I have long respected this Vietnam veteran and prisoner of war for he is a true American hero. After being captured by the North Vietnamese when his plane was shot down, he “refused early release–which he saw as a public relations stunt by his captors–insisting that POWs held longer than him should be granted their freedom first.” As a result, his captors treated him more harshly. He would have received better treatment had he given in to any number his captors’ demands. He refused.
He has been steadfast in his support of the War on Terror and unwavering in his commitment to victory in Iraq — despite past bad blood with President Bush. He has put his the national interest over his reported dislike of the Chief Executive.
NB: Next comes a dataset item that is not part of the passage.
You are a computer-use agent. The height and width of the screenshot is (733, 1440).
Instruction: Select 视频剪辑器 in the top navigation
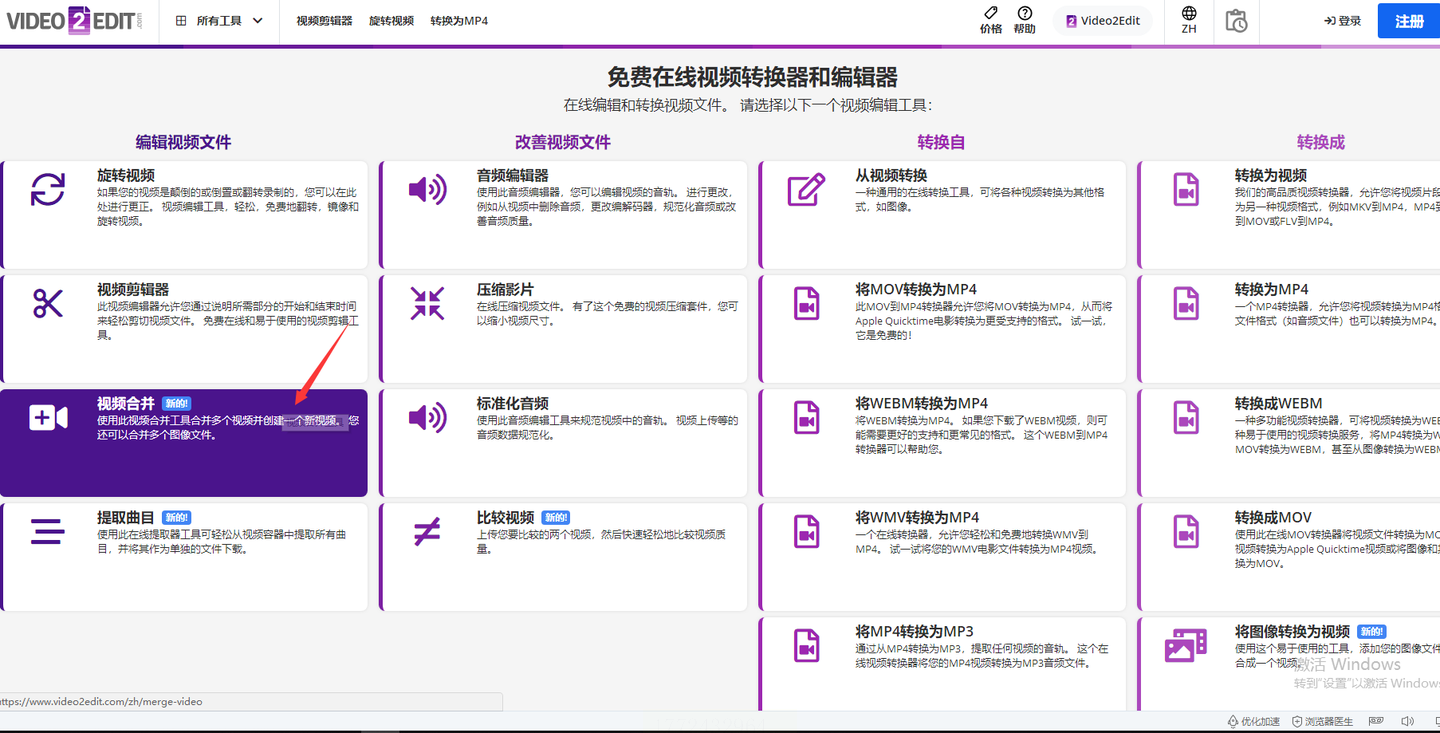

Not only has he been great on national security issues, he has also been solid on fiscal issues as well, faulting Congress for “spending money like a drunken sailor.”
But, while he has been excellent on these two items on the conservative agenda, he has equivocated on what kind of judges he would appoint were he elected president. Back in 2000, when I was deciding between him and then-Texas Governor George W. Bush as I prepared to cast my vote in the California GOP primary, I found both candidates compelling until McCain lost it when radio talk show host Michael Reagan asked him about his judicial appointments.
In the last Congress, when Republicans had a comfortable majority in the Senate, he led the Gang of Fourteen to compromise on filibustering the president’s nominees to the federal bunch, thus preventing the Senate from exercising its constitutional responsibility to vote on all the candidates the president tapped.
It’s not just judges where McCain makes me uncomfortable, it’s also his tendency to posture on certain issues to please the media. It seems that since he was in the “Keating Five” scandal, he has bent over backwards to support campaign finance reform, authoring numerous proposals placing onerous restrictions on political speech. At times, when he takes issue with his party, he seems to be doing so only to become the “maverick” Republican. And we know how much the MSM likes Republicans at odds with their party and the president.
With the latest news that McCain is courting Christian conservatives, it seems McCain is trying yet again to placate a group not readily disposed to him. On a number of issues, notably foreign policy and federal spending, John McCain has been a bold conservative, standing up against the media establishment and even his party (when it strayed from its principles). And he was a true hero during the Vietnam War.
But, too often, alas, he seems too eager to please those who might otherwise be an odds with him. Not a quality which would serve him well as Commander-in-Chief. And that’s why I have a problem with John McCain.